• _Exercise prompt_: I would like you to transcribe all of the data exactly.

Stored data
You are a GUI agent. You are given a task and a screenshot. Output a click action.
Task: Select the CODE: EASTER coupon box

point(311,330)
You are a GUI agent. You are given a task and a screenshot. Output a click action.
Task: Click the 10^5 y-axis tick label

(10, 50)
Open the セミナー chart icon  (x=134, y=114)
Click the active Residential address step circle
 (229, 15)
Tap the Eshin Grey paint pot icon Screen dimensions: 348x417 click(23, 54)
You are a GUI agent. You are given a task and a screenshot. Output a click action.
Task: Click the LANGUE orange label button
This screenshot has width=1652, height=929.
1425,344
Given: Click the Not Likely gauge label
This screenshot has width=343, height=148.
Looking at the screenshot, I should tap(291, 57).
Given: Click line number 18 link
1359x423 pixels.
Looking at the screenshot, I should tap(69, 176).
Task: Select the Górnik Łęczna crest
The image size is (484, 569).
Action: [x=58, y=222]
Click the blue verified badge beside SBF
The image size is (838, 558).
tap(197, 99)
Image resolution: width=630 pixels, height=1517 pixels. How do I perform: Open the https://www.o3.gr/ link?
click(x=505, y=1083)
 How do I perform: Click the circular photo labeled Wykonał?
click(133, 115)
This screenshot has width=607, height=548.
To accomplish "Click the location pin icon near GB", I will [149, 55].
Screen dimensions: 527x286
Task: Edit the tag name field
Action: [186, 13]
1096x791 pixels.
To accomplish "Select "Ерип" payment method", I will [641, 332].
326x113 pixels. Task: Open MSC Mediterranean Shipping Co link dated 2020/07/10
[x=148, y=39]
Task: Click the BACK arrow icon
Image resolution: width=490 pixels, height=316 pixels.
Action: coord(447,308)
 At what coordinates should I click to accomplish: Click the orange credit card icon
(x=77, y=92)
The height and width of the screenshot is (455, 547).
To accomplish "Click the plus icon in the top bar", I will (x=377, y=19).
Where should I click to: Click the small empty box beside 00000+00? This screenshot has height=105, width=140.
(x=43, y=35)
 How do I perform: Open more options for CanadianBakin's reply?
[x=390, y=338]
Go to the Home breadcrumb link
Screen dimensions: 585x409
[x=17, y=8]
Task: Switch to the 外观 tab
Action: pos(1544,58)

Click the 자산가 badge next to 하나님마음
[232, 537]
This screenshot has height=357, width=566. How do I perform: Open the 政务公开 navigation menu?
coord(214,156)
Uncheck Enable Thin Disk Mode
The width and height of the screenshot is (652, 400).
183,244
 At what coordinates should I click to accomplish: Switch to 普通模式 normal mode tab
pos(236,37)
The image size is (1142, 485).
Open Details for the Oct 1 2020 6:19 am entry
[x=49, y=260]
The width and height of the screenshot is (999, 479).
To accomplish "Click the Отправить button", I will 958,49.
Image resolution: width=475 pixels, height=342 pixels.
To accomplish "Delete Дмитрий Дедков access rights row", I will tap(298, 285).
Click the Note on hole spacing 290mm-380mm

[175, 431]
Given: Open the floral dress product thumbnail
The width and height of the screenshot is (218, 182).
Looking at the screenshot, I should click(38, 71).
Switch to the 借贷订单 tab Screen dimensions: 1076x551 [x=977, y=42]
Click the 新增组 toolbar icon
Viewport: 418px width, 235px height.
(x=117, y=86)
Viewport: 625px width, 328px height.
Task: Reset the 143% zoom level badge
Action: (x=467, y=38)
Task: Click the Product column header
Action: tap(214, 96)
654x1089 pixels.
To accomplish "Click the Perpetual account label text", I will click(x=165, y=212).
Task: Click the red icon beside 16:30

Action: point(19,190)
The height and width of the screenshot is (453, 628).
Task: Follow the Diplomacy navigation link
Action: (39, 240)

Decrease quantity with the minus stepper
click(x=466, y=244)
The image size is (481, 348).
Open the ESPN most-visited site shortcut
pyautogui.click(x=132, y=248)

• _Answer below_:
You are a GUI agent. You are given a task and a screenshot. Output a click action.
Task: Select the CODE: EASTER coupon box

point(311,330)
You are a GUI agent. You are given a task and a screenshot. Output a click action.
Task: Click the 10^5 y-axis tick label

(10, 50)
Open the セミナー chart icon  (x=134, y=114)
Click the active Residential address step circle
 (229, 15)
Tap the Eshin Grey paint pot icon Screen dimensions: 348x417 click(23, 54)
You are a GUI agent. You are given a task and a screenshot. Output a click action.
Task: Click the LANGUE orange label button
This screenshot has width=1652, height=929.
1425,344
Given: Click the Not Likely gauge label
This screenshot has width=343, height=148.
Looking at the screenshot, I should tap(291, 57).
Given: Click line number 18 link
1359x423 pixels.
Looking at the screenshot, I should tap(69, 176).
Task: Select the Górnik Łęczna crest
The image size is (484, 569).
Action: [x=58, y=222]
Click the blue verified badge beside SBF
The image size is (838, 558).
tap(197, 99)
Image resolution: width=630 pixels, height=1517 pixels. How do I perform: Open the https://www.o3.gr/ link?
click(x=505, y=1083)
 How do I perform: Click the circular photo labeled Wykonał?
click(133, 115)
This screenshot has width=607, height=548.
To accomplish "Click the location pin icon near GB", I will [149, 55].
Screen dimensions: 527x286
Task: Edit the tag name field
Action: [186, 13]
1096x791 pixels.
To accomplish "Select "Ерип" payment method", I will [641, 332].
326x113 pixels. Task: Open MSC Mediterranean Shipping Co link dated 2020/07/10
[x=148, y=39]
Task: Click the BACK arrow icon
Image resolution: width=490 pixels, height=316 pixels.
Action: coord(447,308)
 At what coordinates should I click to accomplish: Click the orange credit card icon
(x=77, y=92)
The height and width of the screenshot is (455, 547).
To accomplish "Click the plus icon in the top bar", I will (x=377, y=19).
Where should I click to: Click the small empty box beside 00000+00? This screenshot has height=105, width=140.
(x=43, y=35)
 How do I perform: Open more options for CanadianBakin's reply?
[x=390, y=338]
Go to the Home breadcrumb link
Screen dimensions: 585x409
[x=17, y=8]
Task: Switch to the 外观 tab
Action: pos(1544,58)

Click the 자산가 badge next to 하나님마음
[232, 537]
This screenshot has height=357, width=566. How do I perform: Open the 政务公开 navigation menu?
coord(214,156)
Uncheck Enable Thin Disk Mode
The width and height of the screenshot is (652, 400).
183,244
 At what coordinates should I click to accomplish: Switch to 普通模式 normal mode tab
pos(236,37)
The image size is (1142, 485).
Open Details for the Oct 1 2020 6:19 am entry
[x=49, y=260]
The width and height of the screenshot is (999, 479).
To accomplish "Click the Отправить button", I will 958,49.
Image resolution: width=475 pixels, height=342 pixels.
To accomplish "Delete Дмитрий Дедков access rights row", I will tap(298, 285).
Click the Note on hole spacing 290mm-380mm

[175, 431]
Given: Open the floral dress product thumbnail
The width and height of the screenshot is (218, 182).
Looking at the screenshot, I should click(38, 71).
Switch to the 借贷订单 tab Screen dimensions: 1076x551 [x=977, y=42]
Click the 新增组 toolbar icon
Viewport: 418px width, 235px height.
(x=117, y=86)
Viewport: 625px width, 328px height.
Task: Reset the 143% zoom level badge
Action: (x=467, y=38)
Task: Click the Product column header
Action: tap(214, 96)
654x1089 pixels.
To accomplish "Click the Perpetual account label text", I will click(x=165, y=212).
Task: Click the red icon beside 16:30

Action: point(19,190)
The height and width of the screenshot is (453, 628).
Task: Follow the Diplomacy navigation link
Action: (39, 240)

Decrease quantity with the minus stepper
click(x=466, y=244)
The image size is (481, 348).
Open the ESPN most-visited site shortcut
pyautogui.click(x=132, y=248)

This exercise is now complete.